Il bello era che Eufemio non si sarebbe potuto considerare un ateo e neppure un agnostico: la sua unica colpa era quella di non sapersi mettere in relazione col trascendente. Già gli riusciva difficile con le persone in carne ed ossa, del 99,9 periodico per cento delle quali avrebbe immediatamente e con somma goduria fatto a meno, figuriamoci con un’Entità misteriosa e paradossale.

Sapeva che c’era qualcosa, più o meno come credeva agli extraterrestri senza averne mai visto uno dal vivo, e sapeva che questo in qualche modo lo riguardava. Ma non ne faceva il vertice della sua esistenza.

Qualche volta andava anche a Messa, prevalentemente in inverno. Gli piaceva appisolarsi (a volte svegliato gentilmente dal vicino affettuosamente severo) cullato dal tepore della chiesa, dal lisergico odore dell’incenso, da quei solenni canti ai quali lui, stonatissimo, non poteva partecipare, dalla ritmicità delle risposte dei fedeli e da qualcos’altro che non sapeva descrivere ma pur tuttavia lo rassicurava e lo faceva sentire protetto.

Talvolta quando scambiava un segno di pace il vicino non vedeva e preferiva dare una mano a qualcuno più lontano ma meglio vestito e meglio odorante.

E gli piaceva anche confessarsi da Don Antonio, con cui però parlava di ecologia e di storia della città, dopo di che il suo confessore invariabilmente concludeva “Peccati ne avrai fatti, ma senza neanche accorgertene o senza considerarli tali. Per penitenza starai tre giorni senza bere”.
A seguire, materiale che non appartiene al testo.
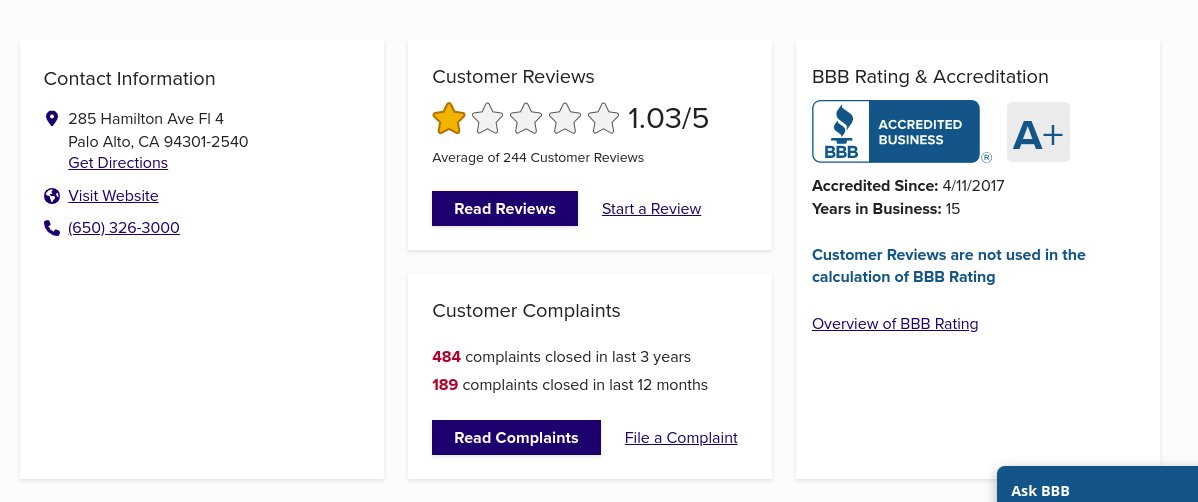Open the Get Directions link
The image size is (1198, 502).
pos(118,163)
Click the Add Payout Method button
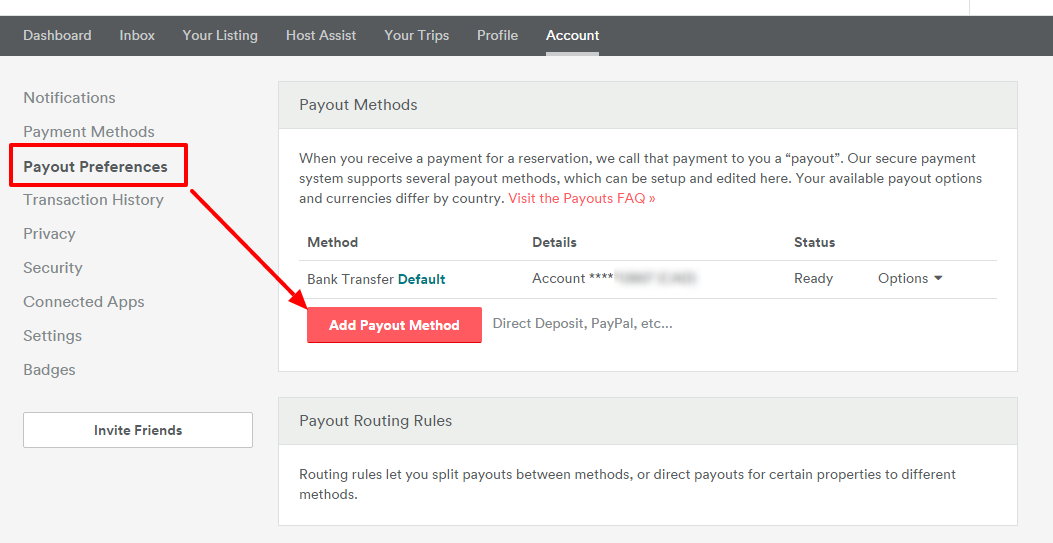1053x543 pixels. click(x=394, y=325)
Le poche volte che, da bambino, aveva immaginato il Paradiso, Eufemio lo immaginava come un posto dove ogni desiderio diventava realtà.
Desideravi mezzo chilo di patatine fritte e, zac, eccole lì fresche e croccanti, le mangiavi tutte e non ti veniva neanche un’ombra di mal di pancia.
Volevi visitare la Cina e subito, come un angelo invisibile e guizzante la sorvolavi tutta, Pechino Canton Shanghai, le moschee le pagode la muraglia le risaie sconfinate.
Volevi fare una partita a pallone e ti ritrovavi a San Siro a ricevere un assist da Rivera, fare uno stop a seguire che mandava Burgnich fuori tempo, far passare la palla sopra la testa di Picchi e fulminare Sarti con una fucilata nell’angolino destro, per la disperazione della famigliola di aracnidi che stazionava lì indisturbata da anni.

Ma questo era un Paradiso dove i desideri sembravano non esistere più.

2 Risposte

  1. Completamente annichilita dalla calura, la testa evaporata, non riesco a commentare, ma per leggere, leggo e di gusto. Sempre bravo e interessante.

    1. Essendo tu la presidentessa in pectore del mio fan club, non puoi che essere perdonata, aspettandomi comunque commenti più articolati quando la calura si sarà attenuata.